DIE NO-GOS: Tabus der Werbewelt

Vieles kann schiefgehen in der Eigenwerbung: Riesengroße Logos, das Befüllen aller Weißflächen mit Sternchen und Clipart, dafür der Verzicht auf professionelle Fotos zu Gunsten selbst gemachter, pixeliger Handy- und privater Urlaubsbilder sind nur einige der peinlichen Alltime-Klassiker der Werbewelt. Doch es kann noch viel schlimmer kommen…

Dame mit Headphone: Standardmotiv aller Dienstleister. | © duchesssa | www.sxc.hu

Die Dame mit Headphone: Standardmotiv aller Dienstleister. | © duchesssa | www.sxc.hu

So gehören zu den widerwärtigsten Vergehen im Reich der Texterkriminalität die allgegenwärtigen Wortspielereien rund um das Wort »Meer«. Kaum ein Gewerbetreibender im deutschsprachigen Ostseeraum wirbt nicht mit Buchstabendurchfall à la »Backobst und Mee(h)r«, »Altenpflege + Me(e)hr«, »Boutique Seen & Meer«, »Meer Restaurant«, und, und, und… bitte, bitte so etwas nie Meer machen!

Ein weiteres, recht häufig zu erlebendes Werbeverbrechen geschieht offenbar ganz unbewusst: Es besteht in der ignoranten Unterschätzung von Zielgruppen und wird besonders deutlich, wenn es um die Motivwahl geht.

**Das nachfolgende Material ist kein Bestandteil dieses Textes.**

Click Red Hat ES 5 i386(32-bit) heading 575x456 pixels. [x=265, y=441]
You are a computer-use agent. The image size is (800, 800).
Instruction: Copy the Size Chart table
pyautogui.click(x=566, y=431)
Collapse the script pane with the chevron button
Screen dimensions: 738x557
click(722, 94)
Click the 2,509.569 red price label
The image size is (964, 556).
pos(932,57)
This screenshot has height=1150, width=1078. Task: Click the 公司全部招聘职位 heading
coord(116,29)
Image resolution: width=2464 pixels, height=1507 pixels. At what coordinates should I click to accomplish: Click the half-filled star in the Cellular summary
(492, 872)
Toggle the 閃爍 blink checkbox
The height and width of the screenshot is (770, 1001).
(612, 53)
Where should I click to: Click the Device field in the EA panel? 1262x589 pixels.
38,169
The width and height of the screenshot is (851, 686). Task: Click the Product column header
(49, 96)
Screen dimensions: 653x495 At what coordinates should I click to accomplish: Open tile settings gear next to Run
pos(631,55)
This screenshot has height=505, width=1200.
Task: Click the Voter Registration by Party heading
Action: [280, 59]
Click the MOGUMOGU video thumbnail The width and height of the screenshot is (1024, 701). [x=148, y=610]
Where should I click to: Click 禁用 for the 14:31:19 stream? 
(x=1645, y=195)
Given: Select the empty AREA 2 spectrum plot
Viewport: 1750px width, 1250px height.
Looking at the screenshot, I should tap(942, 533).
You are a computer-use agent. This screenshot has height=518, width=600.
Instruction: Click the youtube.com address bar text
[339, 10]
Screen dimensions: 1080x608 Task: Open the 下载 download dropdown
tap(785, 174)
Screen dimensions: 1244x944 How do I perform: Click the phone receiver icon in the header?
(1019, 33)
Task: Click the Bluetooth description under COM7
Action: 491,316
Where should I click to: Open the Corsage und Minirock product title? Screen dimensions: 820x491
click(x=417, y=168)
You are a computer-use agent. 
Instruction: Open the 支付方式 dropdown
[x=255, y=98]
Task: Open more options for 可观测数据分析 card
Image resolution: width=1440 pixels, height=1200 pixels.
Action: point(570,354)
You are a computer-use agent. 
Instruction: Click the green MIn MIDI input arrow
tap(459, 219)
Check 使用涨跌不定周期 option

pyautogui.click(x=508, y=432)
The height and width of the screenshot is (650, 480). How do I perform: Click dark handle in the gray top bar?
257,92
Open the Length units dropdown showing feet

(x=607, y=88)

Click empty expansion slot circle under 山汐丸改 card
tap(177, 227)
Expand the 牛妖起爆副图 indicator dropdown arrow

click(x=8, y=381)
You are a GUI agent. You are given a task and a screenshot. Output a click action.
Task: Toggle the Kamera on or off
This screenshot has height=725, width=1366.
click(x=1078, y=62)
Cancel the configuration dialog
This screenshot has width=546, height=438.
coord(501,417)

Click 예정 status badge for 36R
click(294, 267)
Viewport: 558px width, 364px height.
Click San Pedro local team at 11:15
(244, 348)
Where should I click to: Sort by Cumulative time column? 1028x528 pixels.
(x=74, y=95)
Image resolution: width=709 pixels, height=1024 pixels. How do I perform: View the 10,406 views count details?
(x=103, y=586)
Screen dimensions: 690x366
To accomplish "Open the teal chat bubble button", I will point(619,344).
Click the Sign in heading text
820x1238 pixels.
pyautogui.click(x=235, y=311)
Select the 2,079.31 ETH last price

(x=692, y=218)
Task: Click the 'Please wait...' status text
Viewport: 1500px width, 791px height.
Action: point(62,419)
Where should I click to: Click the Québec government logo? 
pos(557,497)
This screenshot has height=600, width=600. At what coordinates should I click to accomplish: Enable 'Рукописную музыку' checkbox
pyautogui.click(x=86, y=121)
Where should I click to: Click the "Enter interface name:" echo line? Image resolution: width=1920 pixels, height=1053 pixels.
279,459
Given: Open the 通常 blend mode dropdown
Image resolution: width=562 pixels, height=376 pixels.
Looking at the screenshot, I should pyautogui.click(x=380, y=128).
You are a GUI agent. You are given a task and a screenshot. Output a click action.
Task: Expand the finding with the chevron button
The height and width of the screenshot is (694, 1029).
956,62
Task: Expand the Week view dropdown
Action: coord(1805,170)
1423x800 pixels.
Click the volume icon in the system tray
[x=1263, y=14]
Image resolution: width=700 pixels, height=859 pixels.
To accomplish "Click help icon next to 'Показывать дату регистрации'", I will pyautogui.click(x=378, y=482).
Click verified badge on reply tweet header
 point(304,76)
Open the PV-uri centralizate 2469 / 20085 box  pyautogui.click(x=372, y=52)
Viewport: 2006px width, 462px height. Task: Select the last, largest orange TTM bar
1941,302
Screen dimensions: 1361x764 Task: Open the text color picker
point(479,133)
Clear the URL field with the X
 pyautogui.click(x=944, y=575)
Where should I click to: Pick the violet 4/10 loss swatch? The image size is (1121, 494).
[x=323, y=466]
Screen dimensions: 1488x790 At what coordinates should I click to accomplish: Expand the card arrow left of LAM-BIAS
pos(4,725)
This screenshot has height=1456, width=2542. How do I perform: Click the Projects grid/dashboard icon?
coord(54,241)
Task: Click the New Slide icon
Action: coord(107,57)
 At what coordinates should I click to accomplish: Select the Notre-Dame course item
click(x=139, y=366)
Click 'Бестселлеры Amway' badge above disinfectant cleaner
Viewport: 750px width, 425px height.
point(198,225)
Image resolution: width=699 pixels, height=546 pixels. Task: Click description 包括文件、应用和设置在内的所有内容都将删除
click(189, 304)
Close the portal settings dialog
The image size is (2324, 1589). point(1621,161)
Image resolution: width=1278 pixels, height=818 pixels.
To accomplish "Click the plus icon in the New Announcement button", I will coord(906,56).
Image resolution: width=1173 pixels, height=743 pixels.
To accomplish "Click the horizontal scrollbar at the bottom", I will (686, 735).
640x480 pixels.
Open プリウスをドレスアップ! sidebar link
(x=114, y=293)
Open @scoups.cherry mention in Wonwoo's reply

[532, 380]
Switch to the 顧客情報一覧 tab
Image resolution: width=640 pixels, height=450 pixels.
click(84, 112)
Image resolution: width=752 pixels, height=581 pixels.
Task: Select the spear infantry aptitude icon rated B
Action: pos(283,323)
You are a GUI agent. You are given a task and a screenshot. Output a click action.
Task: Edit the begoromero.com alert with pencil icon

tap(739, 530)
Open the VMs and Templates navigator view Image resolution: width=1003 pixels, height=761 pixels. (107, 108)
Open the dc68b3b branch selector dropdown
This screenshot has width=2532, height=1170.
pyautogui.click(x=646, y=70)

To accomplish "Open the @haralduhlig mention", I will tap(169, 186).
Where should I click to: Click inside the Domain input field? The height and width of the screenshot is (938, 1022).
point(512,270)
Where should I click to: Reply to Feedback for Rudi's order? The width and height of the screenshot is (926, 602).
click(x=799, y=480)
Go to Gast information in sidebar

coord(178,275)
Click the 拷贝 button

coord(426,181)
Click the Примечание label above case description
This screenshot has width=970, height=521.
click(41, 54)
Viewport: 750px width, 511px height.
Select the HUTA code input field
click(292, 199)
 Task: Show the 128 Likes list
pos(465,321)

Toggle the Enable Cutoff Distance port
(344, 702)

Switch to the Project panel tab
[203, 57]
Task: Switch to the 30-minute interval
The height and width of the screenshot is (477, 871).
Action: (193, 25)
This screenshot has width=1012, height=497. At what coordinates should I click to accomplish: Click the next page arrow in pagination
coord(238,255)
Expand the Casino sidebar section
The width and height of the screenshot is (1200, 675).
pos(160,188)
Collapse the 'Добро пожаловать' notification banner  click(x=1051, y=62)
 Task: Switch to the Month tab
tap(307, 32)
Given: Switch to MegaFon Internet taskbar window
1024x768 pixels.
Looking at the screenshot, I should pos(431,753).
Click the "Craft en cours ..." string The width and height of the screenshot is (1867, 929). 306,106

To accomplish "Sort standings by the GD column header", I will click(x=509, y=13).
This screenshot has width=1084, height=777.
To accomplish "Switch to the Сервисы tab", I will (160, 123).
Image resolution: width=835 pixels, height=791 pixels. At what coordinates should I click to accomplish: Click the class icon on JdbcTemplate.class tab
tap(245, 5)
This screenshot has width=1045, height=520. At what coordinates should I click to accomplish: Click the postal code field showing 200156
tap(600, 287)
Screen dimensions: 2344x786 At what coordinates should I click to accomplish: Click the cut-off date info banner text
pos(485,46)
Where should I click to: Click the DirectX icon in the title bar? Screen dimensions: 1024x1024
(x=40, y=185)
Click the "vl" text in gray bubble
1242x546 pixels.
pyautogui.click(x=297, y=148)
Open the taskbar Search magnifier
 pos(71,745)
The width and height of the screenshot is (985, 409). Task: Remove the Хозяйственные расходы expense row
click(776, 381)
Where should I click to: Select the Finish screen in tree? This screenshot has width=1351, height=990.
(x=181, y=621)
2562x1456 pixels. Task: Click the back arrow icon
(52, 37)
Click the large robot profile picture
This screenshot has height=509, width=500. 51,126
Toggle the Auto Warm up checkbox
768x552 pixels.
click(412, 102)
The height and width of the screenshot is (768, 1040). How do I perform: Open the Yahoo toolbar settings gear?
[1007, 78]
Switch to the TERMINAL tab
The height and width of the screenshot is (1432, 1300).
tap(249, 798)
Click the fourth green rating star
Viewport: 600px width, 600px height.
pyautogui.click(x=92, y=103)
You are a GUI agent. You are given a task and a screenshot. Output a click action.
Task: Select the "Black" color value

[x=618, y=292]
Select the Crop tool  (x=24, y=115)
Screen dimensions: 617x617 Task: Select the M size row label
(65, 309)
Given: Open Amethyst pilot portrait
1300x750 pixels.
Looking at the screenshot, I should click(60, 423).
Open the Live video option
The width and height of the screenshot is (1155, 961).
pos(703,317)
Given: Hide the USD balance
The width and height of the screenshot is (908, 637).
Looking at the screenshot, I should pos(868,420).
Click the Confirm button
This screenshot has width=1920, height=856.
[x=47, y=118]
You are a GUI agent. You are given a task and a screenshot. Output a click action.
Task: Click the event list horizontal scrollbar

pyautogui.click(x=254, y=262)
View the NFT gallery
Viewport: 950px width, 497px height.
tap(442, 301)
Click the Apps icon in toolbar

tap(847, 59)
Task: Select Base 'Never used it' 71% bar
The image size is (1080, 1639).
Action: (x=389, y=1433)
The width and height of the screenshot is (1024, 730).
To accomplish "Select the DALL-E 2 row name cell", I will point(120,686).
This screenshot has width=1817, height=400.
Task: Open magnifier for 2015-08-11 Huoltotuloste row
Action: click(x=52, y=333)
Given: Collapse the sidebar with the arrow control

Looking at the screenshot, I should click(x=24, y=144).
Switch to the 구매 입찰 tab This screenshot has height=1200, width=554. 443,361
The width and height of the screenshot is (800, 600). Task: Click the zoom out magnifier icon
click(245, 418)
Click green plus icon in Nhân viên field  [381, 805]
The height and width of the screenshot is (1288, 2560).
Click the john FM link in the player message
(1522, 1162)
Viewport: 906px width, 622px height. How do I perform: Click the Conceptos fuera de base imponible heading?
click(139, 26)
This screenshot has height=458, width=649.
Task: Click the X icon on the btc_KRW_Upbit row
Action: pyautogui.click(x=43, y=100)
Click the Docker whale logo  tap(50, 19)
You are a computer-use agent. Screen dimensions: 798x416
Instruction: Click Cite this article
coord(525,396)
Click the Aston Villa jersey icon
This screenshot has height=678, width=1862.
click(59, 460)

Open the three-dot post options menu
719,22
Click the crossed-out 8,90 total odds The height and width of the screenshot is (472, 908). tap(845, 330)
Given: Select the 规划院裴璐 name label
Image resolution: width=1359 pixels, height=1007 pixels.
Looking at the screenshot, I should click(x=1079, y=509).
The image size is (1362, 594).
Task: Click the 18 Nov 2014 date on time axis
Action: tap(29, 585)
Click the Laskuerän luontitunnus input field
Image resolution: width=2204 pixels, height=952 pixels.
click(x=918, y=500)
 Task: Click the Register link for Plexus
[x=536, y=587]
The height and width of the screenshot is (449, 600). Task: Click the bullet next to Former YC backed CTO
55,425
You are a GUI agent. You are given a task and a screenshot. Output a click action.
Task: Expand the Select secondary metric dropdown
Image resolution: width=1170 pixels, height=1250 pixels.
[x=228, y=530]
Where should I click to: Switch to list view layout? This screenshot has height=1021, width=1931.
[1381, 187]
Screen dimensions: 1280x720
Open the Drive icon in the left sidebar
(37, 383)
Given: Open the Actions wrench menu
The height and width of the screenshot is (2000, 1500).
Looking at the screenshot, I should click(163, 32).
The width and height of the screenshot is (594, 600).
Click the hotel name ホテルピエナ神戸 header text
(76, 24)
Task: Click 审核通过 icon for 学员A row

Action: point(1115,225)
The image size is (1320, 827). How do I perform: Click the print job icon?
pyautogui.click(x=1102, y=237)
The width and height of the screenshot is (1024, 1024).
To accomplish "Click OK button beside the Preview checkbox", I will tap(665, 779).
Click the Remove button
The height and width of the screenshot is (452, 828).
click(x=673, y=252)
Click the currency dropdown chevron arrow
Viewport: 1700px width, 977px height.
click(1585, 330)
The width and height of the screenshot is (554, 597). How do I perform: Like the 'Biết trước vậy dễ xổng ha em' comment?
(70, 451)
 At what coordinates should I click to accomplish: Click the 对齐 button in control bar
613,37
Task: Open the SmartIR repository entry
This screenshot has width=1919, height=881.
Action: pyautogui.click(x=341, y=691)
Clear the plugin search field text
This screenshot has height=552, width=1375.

Wer zum Beispiel glaubt, Jugendliche erreiche man, indem man Jugendliche mit Skateboards und E-Gitarren abbildet, der denkt vermutlich auch, man spricht ältere Menschen am Besten durch die Abbildung von älteren Menschen mit Gehhilfen und Rätselheften an – das wird schwierig, wie sich denken lässt. Von dem weltweiten Service-Standardmotiv »Dame mit Headphone« wollen wir hier ganz schweigen!

Mal ganz im Ernst: Es gibt natürlich echte Todsünden, die man als Werber nicht einmal in Erwägung ziehen sollte. Ideen Dritter zu kopieren zum Beispiel. Oder Werbeversprechen abzugeben, die nicht zu untermauern und schon gar nicht zu halten sind. Aber das weiß doch eigentlich jeder, der eine gute Kinderstube hatte, oder?

Noch ein Tipp: Im Zweifelsfall einfach Leute fragen, die schon mal Werbung gemacht haben. Dann klappts auch mit der Zielgruppe!